To Have coverMy second novel, To Have and to Hold, is going to be published as an e-book in less than 2 weeks, on 8 May, and then in paperback on June 19. That’s both incredibly exciting – it feels as though having a second book in print might just give me membership of the elusive Proper Author club, but also rather scary because it means I’m about to embark upon the part of my job I like least – actually trying to persuade people to go out and buy the book!

Of course, that’s not entirely, or even primarily my responsibility (thank goodness). There’s a fantastic team of creative, talented and enthusiastic professionals at Hodder who do all the hard work, but I do have to do my share of sidling into local bookshops and murmuring inaudibly “Hi, my name’s Helen, I’ve umm, written an, erm, book, and it’s erm, well, coming out quite soon. Is there any chance, I mean I know there probably isn’t, and you’re busy and umm well, don’t worry about it…” at which point they probably look slightly bemused and point out that they don’t actually work there, and I go even redder in the face, and turn tail and run. Or something like that.

In all seriousness, I do find the publicity part incredibly shy-making, even though it’s integral to the whole process – after all, there’s not much point me writing if no-one ever reads what I’ve written. Many geniuses are never discovered in their own lifetime, but a) I am not anything remotely approaching a genius, and b) I have very little interest in post-humous success, but a strong desire for people to read and hopefully enjoy what I’ve written right now. And then, you know, tell me. Needy, me?

At one point it seemed as though getting published would be the pinnacle of success and achievement, but, as with many things in life, when you reach what you thought was the pinnacle it turns out to be a mere plateau, and you can see the summit still way, way out of reach above you. This time last year, in my naivety, I had no idea that even getting stocked in a big bookshop like Waterstones, or a supermarket, was so hard. But thinking about it, it makes sense. There are hundreds of books published each year in my genre alone, there is no physical way they could all get shelf space.

> SOURCE EXCERPT:
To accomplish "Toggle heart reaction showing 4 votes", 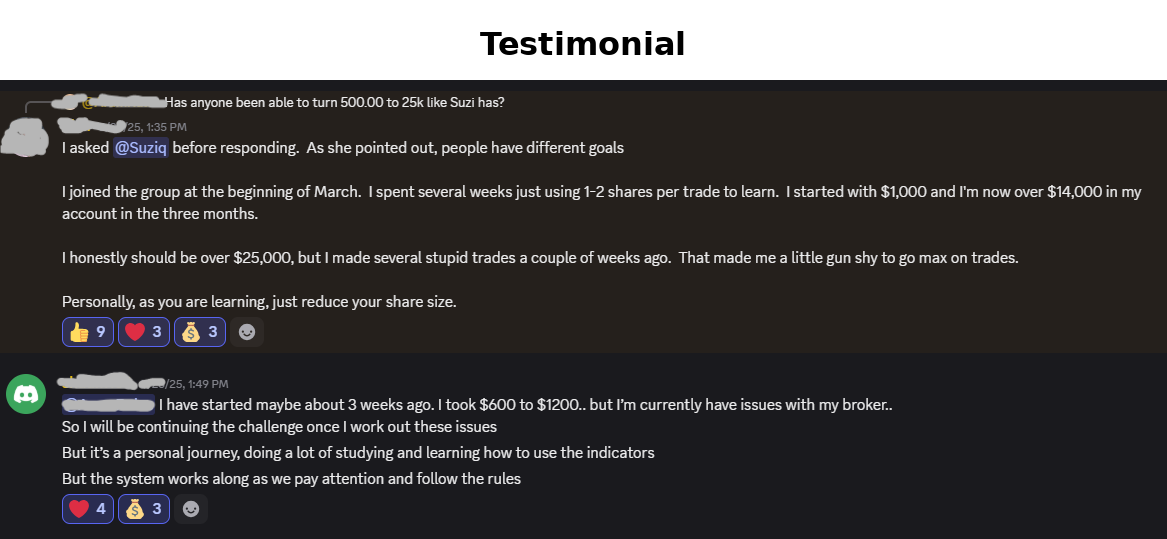I will coord(88,509).
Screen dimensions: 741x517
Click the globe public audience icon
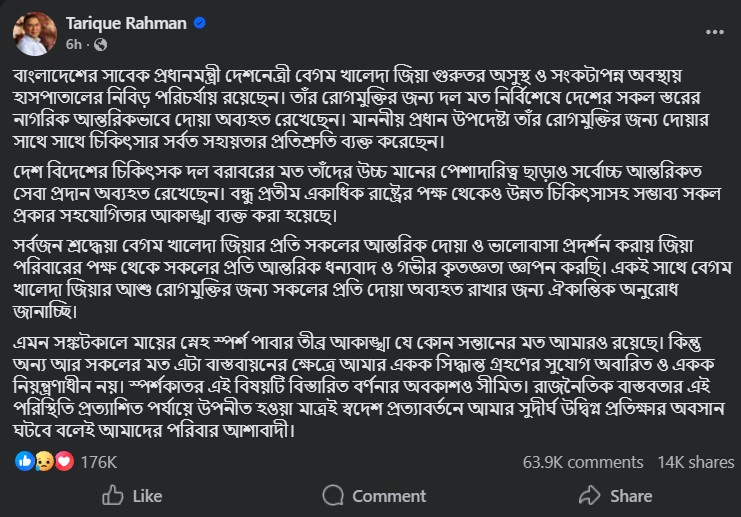[101, 44]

> TASK DESCRIPTION: Extend the passage about publishing a second novel, starting right after its final sentence. The lines come from a source unrelated to the passage about publishing a second novel.

> THE RESPONSE:
Of course, e-books have changed things slightly, but even these sales depend on people knowing about it in the first place. Which is where that much talked about ‘word of mouth’ comes in. So, here’s my plea – if you enjoyed Two for Joy, or like reading my blog, then please, pretty please, do tell people about it, tell them about To Have and to Hold coming out, post a review on Amazon or Goodreads.

And, just to whet your appetite for To Have and to Hold, here is the cover blurb created by my fabulous editor:

From the outside, Ella has the happy marriage, the cute kids and the comfortable home – inside, she craves something more. But giving in to temptation will stir up a whole heap of trouble . . .

Imogen’s relationship with Pete was once fun and carefree but since they’ve become parents, everything is different. Then an accident provides the catalyst for a life-changing decision.

Fifteen-year-old Phoebe is miserable at home and at school. And now her dad, who was always her ally, seems completely distracted by something – or someone. Maybe it’s time Phoebe took a stand, and took control of her own life.

As Ella, Imogen and Phoebe contemplate taking the biggest risk of their lives, marriages, families and friendships hang in the balance. Should they take the leap, or will they risk losing everything?